Fransa’da yayımlanan Lés Derniérs Nouvelle d'Alsace gazetesi de AB’nin mali krizle ilgili politikalarını taşımış yorum sütunlarına:

“Amerika ve Avrupa’nın her yerinde devletin müdahalecilik politikasıyla ve bankaları devletleştirme gündemde. Bu durumun rahatsız edici tarafı farklı ülkelerden birbirine benzer söylemlerin gelmesi. Hükümetler, İsveç ve Danimarka örneklerinde olduğu gibi “herkes kendi başının çaresine baksın” düşüncesinde. Ancak eksik işbirliği garip sonuçlar doğuruyor. Oraya buraya söz verilen milyarların bir şekilde finanse edilmesi gerekiyor. Bunun için Almanya’nın şimdilik iyi konumda olduğu uluslararası kredi piyasaları mevcut ve bu da Yunanistan ve Portekiz’in kefalet garantisi olabilir. Ancak Berlin ortaklaşa koordine edilen Euro fonuna karşı çıkıyor. İşler bu şekilde devam ederse ortak para birimi euro tüm Avrupa gibi ulusal bencilliklere kurban gidebilir.”

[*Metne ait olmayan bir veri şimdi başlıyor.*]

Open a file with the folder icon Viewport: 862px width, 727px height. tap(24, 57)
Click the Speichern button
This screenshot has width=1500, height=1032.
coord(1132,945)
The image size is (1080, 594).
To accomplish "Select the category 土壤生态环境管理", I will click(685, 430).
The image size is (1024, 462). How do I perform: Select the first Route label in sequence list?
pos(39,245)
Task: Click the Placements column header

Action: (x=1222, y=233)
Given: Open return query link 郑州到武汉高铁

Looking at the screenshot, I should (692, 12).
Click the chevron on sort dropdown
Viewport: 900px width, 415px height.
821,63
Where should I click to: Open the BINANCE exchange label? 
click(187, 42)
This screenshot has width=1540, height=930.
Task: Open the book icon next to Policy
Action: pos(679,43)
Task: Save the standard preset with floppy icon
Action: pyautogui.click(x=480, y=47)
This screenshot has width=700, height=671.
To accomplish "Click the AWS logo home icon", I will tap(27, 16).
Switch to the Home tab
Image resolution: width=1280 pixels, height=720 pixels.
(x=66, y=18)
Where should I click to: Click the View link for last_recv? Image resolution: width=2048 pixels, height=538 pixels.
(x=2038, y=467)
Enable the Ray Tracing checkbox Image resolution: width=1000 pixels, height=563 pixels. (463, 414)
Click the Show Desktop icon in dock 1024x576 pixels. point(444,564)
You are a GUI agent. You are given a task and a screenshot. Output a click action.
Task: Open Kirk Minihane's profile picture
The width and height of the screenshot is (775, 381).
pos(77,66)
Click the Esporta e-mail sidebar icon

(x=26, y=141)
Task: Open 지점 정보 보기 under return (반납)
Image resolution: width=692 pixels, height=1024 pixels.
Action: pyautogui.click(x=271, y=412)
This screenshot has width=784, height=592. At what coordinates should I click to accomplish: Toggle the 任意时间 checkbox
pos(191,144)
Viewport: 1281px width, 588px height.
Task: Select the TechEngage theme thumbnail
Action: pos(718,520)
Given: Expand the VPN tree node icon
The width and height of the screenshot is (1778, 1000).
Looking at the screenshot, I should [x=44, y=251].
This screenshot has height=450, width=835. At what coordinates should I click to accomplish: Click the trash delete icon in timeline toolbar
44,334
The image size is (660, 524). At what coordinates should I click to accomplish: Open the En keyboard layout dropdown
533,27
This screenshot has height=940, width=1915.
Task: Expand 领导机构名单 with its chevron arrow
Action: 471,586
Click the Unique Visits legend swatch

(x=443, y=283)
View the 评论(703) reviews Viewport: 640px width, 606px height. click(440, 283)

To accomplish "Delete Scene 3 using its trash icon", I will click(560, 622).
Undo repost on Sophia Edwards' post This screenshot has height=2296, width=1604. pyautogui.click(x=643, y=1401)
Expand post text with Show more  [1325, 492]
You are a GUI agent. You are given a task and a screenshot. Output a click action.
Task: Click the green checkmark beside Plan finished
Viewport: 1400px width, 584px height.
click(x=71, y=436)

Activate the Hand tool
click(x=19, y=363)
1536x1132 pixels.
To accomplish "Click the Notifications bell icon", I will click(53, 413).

Lüksemburg’da yayımlanan Luxemburger Wort gazetesiyse yorumunda AB'nin Akdeniz için Birlik projesine benzer Doğu Ortaklığı girişimine değiniyor:

“AB doğudaki komşularıyla işbirliğini artırmak istiyor. Moldova, Ukrayna, Gürcistan, Ermenistan ve Azerbaycan’la Belarus’un bu kapsama alınacağı belirtiliyor. Mayıs ayında Prag’da düzenlenecek zirvede bu yeni projenin gündeme alınması bekleniyor. Öneri, kuzey ve doğudaki AB ülkelerinin 2007’de ortaya attığı Akdeniz Birliği projesine benzer bir nitelik taşıyor. AB’nin doğudaki komşuları için de böyle bir siyasi alternatif oldukça cazip. Çünkü Akdeniz için Birlik projesinin aksine bu ortaklığa dâhil olan ülkelerin AB’ye üyelik şansı da var. (…) Türkiye ve Rusya'nın da ortaklığa dâhil edilmesi önerisi coğrafi bir mantığa dayanıyor.”